**EXCERPT TO READ**.
****************************************

Khaberni - Behind the locked doors of the closets in many Jordanian homes, stories still throb despite the absence: woolen coats retaining the fragrance of the departed, watches that stopped at the moment of loss, and belongings that the living endow with a halo of silent reverence, forming what is called emotional hoarding that links the present with the past, yet at the same time restricts or postpones the possibility of using these possessions for benefits that could extend to others.
This emotional hoarding poses increasing questions about the balance between two values: loyalty to the departed on one side and calls for reusing these belongings in charitable works that keep the impact alive and generate benefits beyond memory.
In the legal framework, the General Iftaa Department confirms to the Jordanian News Agency (Petra) that everything owned by the deceased, whether cash, real estate, movables, or personal belongings such as clothing and others, constitutes a legal inheritance that goes to all heirs, male and female, and is divided among them according to the shares prescribed in Islamic law.
The department emphasized that it is not permissible for any of the heirs to dispose of any part of the inheritance or to retain it without the agreement of the other heirs if they are of legal adult age, or without considering the rights of the minors.
It explained that if the heirs agree to donate some of the belongings, such as clothes, there is no objection to that. However, if one of them demands their share, they should be given what corresponds to the value of their legal share, and the rest is dealt with according to what is agreed upon, explaining that the belongings can be distributed by mutual agreement, or evaluated and their value divided, or donated, provided that the rights of all heirs are preserved and no part of the estate is disposed of before division or without their permission.
Regarding the reasons why some keep the deceased's belongings, opinions varied between personal attachment, symbolic value, and the desire to utilize them in a way that achieves benefit or redistributes them; Ahmed Bshaireh said he keeps his father's watch because it reminds him of him at all times, while Samar Bani Yoonis explained that she donated her mother's clothes because it aligns with her mother’s love for doing good. However, Khaled Obaidat noted that he keeps items of symbolic value like photographs and works on distributing other belongings so that others may benefit from them.
In her answer, Umm Fares Al-Khatib says that she was content with some belongings after realizing that keeping all items causes psychological stress, while Abu Laith believes that the seniors' belongings constitute a part of the family history. Meanwhile, Rawan Bshaireh emphasized the importance of achieving a balance between keeping those that hold memories and managing the rest of the belongings in a way that secures continued benefit.
From the perspective of researchers in sociology and psychology, Professor Dr. Hussein Mahadin believes that keeping the belongings of the deceased reflects a deeply ingrained nature in the Arab mind that tends to evoke the past and draw inspiration from its symbols in the present, explaining that over time these belongings become an emotional bridge that connects the living with their roots, and a symbolic fuel that enhances feelings of pride and belonging, especially if the deceased had a significant social standing.
Mahadin added that this legacy branches into material and symbolic, although the material is often used to highlight the social standing, especially in a male context where ancestors' belongings are celebrated more than others. He pointed out that these practices appear in social occasions, like wearing the grandfather's robe or evoking his symbolic status.

****************************************

**DATA EXTRACT**.
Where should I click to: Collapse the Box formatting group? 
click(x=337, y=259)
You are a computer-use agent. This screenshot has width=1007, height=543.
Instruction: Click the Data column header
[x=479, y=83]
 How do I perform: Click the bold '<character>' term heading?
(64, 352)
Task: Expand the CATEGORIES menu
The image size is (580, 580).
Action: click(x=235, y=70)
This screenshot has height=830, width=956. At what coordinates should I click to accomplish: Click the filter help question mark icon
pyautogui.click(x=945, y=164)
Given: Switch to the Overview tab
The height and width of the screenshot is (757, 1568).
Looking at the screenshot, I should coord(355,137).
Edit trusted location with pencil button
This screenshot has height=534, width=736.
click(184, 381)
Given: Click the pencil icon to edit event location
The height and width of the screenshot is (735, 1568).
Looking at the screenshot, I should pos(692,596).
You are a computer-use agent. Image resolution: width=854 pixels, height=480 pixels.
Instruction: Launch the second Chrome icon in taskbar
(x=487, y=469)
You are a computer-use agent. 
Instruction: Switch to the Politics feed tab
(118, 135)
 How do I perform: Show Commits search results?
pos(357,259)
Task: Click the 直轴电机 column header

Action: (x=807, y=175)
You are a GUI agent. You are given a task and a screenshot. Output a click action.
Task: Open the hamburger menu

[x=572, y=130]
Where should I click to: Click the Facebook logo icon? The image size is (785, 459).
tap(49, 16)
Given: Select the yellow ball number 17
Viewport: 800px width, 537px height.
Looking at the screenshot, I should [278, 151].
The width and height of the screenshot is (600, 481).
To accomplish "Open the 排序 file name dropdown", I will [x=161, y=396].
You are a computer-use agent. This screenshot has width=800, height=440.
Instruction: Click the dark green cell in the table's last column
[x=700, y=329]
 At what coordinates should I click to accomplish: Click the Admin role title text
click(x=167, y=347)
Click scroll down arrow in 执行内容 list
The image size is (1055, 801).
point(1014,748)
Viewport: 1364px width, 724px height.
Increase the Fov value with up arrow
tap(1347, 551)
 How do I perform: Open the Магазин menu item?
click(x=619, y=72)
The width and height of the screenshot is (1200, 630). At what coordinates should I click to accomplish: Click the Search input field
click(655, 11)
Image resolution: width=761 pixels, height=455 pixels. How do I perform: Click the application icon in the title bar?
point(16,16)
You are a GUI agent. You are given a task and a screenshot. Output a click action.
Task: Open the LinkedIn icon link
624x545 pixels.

****************************************

**ACTIVITY**. Continue the article on keeping the belongings of the deceased in Jordanian homes, starting after its final sentence, about wearing the grandfather's robe.

**OUTPUT**.
The psychologist Suha Abu Ghoush explained that from a scientific understanding, some people's feelings of guilt when dealing with the deceased's belongings are linked to several psychological theories, including attachment theory, where these items become a symbolic extension of the deceased, making their loss feel like losing them all over again. She mentioned the concept of continuing bonds, where the person does not emotionally separate from the deceased but maintains an internal relationship with them, making the belongings a symbolic means for this relationship.
Abu Ghoush explains that detaching from the deceased/ departed involves correcting the distorted idea that disposing of the deceased's items equates to forgetting, while the real relationship with the departed exists within the person and not in the objects, pointing out that keeping the belongings does not necessarily indicate stronger love, but rather reflects the difficulty of moving from a material attachment to an internal psychological bond.
In her answer about emotional hoarding, she says that it is initially seen as a natural defensive mechanism, providing a sense of calming and control amid the experience of loss, clarifying that over time it becomes a barrier leading to what is known as complicated grief, making it difficult to accept loss and rebuild life, leaving the person stuck in the past.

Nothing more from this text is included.